Bug 46182

Summary: PowerPointExtractor immediately throws OutOfMemoryError
Product: POI Reporter: Charlie Hubbard <charlie.hubbard>
Component: HSLFAssignee: POI Developers List <dev>
Status: RESOLVED FIXED    
Severity: normal    
Priority: P1    
Version: 3.2-dev   
Target Milestone: ---   
Hardware: PC   
OS: All   
URL: ftp://www.workgroupsolutions.com/pub/charlie/Presentation-Spani.ppt

Description Charlie Hubbard 2008-11-10 18:44:17 UTC
Trying to extract the text from a power point presentation throws an OutOfMemoryError immediately.  Trying to increase the Heap proved useless.  Trying to create a VM of 2Gigs fails because the VM can't allocate enough space, and anything smaller still provides an OutOfMemoryError.

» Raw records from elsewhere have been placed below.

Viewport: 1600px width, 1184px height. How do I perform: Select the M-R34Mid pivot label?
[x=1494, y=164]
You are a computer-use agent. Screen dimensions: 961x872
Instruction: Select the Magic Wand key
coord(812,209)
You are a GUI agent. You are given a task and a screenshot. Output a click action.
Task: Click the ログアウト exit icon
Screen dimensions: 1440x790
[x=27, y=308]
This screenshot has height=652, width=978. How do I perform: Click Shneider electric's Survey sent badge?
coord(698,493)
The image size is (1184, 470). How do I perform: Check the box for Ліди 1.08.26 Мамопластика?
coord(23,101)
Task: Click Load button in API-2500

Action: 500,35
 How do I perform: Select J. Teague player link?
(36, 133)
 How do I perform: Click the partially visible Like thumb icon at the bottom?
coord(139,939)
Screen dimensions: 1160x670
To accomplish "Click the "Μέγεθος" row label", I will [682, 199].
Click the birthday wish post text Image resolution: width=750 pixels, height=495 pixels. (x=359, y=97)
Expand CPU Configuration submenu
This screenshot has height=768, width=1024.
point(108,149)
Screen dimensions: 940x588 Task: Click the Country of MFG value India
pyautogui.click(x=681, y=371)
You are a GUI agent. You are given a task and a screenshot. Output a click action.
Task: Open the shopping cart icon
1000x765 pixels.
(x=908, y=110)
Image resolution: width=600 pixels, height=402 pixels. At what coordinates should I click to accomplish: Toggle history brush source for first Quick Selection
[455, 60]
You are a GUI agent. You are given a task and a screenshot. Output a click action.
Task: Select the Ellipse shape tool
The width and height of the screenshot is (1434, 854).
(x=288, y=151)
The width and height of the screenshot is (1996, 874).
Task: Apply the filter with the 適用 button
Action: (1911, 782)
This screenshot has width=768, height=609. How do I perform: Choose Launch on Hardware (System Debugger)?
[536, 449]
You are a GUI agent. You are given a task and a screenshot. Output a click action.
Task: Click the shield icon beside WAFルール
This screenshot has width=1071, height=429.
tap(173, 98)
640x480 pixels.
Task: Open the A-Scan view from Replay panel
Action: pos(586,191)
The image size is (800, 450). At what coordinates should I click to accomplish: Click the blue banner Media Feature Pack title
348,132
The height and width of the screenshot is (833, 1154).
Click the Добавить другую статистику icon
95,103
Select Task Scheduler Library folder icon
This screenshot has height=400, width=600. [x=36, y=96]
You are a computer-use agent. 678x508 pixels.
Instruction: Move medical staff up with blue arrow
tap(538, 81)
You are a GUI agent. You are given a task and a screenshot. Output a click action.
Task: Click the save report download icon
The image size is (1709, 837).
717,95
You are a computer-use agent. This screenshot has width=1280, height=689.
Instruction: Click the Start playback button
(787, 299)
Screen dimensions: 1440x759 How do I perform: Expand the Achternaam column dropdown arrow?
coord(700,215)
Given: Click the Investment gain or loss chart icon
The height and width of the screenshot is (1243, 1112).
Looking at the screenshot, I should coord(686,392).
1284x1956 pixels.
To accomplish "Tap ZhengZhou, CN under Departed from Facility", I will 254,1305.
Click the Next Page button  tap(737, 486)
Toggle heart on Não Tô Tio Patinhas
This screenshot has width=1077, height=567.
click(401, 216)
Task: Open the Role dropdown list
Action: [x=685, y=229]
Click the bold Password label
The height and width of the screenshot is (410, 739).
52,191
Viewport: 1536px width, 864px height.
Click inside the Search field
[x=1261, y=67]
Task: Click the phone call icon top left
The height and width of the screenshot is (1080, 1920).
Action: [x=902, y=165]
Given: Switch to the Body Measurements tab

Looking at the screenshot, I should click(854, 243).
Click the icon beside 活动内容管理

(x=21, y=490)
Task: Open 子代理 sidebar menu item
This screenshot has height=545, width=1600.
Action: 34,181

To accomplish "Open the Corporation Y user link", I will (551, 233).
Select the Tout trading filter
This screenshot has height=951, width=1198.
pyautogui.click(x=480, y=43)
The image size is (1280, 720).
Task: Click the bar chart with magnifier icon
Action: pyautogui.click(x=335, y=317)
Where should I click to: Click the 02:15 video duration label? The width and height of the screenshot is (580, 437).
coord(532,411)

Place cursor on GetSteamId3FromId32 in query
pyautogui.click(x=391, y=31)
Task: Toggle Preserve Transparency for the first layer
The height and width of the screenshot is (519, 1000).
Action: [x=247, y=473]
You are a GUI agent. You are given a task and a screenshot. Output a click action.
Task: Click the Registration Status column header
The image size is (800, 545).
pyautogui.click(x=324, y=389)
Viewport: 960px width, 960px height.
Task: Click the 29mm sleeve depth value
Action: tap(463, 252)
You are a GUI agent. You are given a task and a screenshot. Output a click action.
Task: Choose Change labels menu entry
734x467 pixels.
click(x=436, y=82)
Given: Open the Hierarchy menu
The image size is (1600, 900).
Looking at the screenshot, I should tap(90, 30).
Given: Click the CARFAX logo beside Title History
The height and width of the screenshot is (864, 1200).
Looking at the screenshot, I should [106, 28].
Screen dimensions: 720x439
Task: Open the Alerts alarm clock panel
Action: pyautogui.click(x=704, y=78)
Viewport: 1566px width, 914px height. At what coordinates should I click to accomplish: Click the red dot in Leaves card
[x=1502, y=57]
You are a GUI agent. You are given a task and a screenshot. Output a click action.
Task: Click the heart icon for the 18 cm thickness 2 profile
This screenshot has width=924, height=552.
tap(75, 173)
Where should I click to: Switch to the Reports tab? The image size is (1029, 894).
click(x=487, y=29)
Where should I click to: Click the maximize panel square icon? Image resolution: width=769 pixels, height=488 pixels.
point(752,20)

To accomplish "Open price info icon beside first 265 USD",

Here is the following code being executed:

public class Test {
    public static void main(String[] args) throws Exception{
        try {
            PowerPointExtractor _extractor = new PowerPointExtractor(new FileInputStream("Presentation - Spani#113D94.ppt"));
            String _text = _extractor.getText();
            System.out.print(_text);
        } catch( Throwable e ) {
            e.printStacktrace();
            System.out.println( Runtime.getRuntime().freeMemory() + " free out of " + Runtime.getRuntime().totalMemory() );
        }
    }
}
Comment 1 Charlie Hubbard 2008-11-10 18:54:30 UTC
The expectation would be that it would parse correctly given that this powerpoint presentation is only 5MB so it seems like even given 20MB of RAM it could parse it without a problem.  This file won't even parse if you give it 1 Gig!  If you can't parse it then I would expect some more predictable exception to thrown rather than OutOfMemory.
Comment 2 Yegor Kozlov 2008-11-11 02:07:36 UTC
Fixed in r713009

Yegor